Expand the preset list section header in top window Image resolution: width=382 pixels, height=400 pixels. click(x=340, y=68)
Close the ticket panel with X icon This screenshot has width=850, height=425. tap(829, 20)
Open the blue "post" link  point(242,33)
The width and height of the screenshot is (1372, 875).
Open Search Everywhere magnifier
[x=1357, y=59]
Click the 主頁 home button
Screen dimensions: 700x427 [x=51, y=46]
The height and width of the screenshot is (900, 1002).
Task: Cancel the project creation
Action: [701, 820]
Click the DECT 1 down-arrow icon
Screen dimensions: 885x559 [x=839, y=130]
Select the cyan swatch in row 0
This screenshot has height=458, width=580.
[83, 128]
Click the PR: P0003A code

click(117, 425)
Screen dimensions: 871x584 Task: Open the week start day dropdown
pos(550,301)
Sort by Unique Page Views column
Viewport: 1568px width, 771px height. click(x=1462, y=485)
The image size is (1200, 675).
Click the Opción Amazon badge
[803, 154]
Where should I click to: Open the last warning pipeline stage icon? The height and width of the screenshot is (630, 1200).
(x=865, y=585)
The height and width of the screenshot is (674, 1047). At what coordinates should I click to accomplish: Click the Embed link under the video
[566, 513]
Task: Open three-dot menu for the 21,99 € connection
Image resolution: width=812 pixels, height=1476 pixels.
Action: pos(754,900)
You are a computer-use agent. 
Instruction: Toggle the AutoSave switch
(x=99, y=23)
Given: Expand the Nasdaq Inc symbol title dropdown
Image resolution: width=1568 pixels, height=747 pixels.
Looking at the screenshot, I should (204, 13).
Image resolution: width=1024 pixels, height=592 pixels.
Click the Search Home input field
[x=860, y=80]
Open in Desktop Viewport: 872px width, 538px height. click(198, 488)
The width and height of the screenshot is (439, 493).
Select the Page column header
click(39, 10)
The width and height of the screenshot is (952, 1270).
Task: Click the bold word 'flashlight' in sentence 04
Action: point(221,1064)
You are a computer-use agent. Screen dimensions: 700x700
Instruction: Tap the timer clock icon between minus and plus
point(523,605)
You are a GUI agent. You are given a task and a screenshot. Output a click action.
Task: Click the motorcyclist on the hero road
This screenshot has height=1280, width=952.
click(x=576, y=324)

________

### What is expected
Rewrite all of the lines above, replacing "dropdown" with "drop-down list" wherever it occurs and keeping everything else the same.

### Written solution
Expand the preset list section header in top window Image resolution: width=382 pixels, height=400 pixels. click(x=340, y=68)
Close the ticket panel with X icon This screenshot has width=850, height=425. tap(829, 20)
Open the blue "post" link  point(242,33)
The width and height of the screenshot is (1372, 875).
Open Search Everywhere magnifier
[x=1357, y=59]
Click the 主頁 home button
Screen dimensions: 700x427 [x=51, y=46]
The height and width of the screenshot is (900, 1002).
Task: Cancel the project creation
Action: [701, 820]
Click the DECT 1 down-arrow icon
Screen dimensions: 885x559 [x=839, y=130]
Select the cyan swatch in row 0
This screenshot has height=458, width=580.
[83, 128]
Click the PR: P0003A code

click(117, 425)
Screen dimensions: 871x584 Task: Open the week start day drop-down list
pos(550,301)
Sort by Unique Page Views column
Viewport: 1568px width, 771px height. click(x=1462, y=485)
The image size is (1200, 675).
Click the Opción Amazon badge
[803, 154]
Where should I click to: Open the last warning pipeline stage icon? The height and width of the screenshot is (630, 1200).
(x=865, y=585)
The height and width of the screenshot is (674, 1047). At what coordinates should I click to accomplish: Click the Embed link under the video
[566, 513]
Task: Open three-dot menu for the 21,99 € connection
Image resolution: width=812 pixels, height=1476 pixels.
Action: pos(754,900)
You are a computer-use agent. 
Instruction: Toggle the AutoSave switch
(x=99, y=23)
Given: Expand the Nasdaq Inc symbol title drop-down list
Image resolution: width=1568 pixels, height=747 pixels.
Looking at the screenshot, I should (204, 13).
Image resolution: width=1024 pixels, height=592 pixels.
Click the Search Home input field
[x=860, y=80]
Open in Desktop Viewport: 872px width, 538px height. click(198, 488)
The width and height of the screenshot is (439, 493).
Select the Page column header
click(39, 10)
The width and height of the screenshot is (952, 1270).
Task: Click the bold word 'flashlight' in sentence 04
Action: point(221,1064)
You are a computer-use agent. Screen dimensions: 700x700
Instruction: Tap the timer clock icon between minus and plus
point(523,605)
You are a GUI agent. You are given a task and a screenshot. Output a click action.
Task: Click the motorcyclist on the hero road
This screenshot has height=1280, width=952.
click(x=576, y=324)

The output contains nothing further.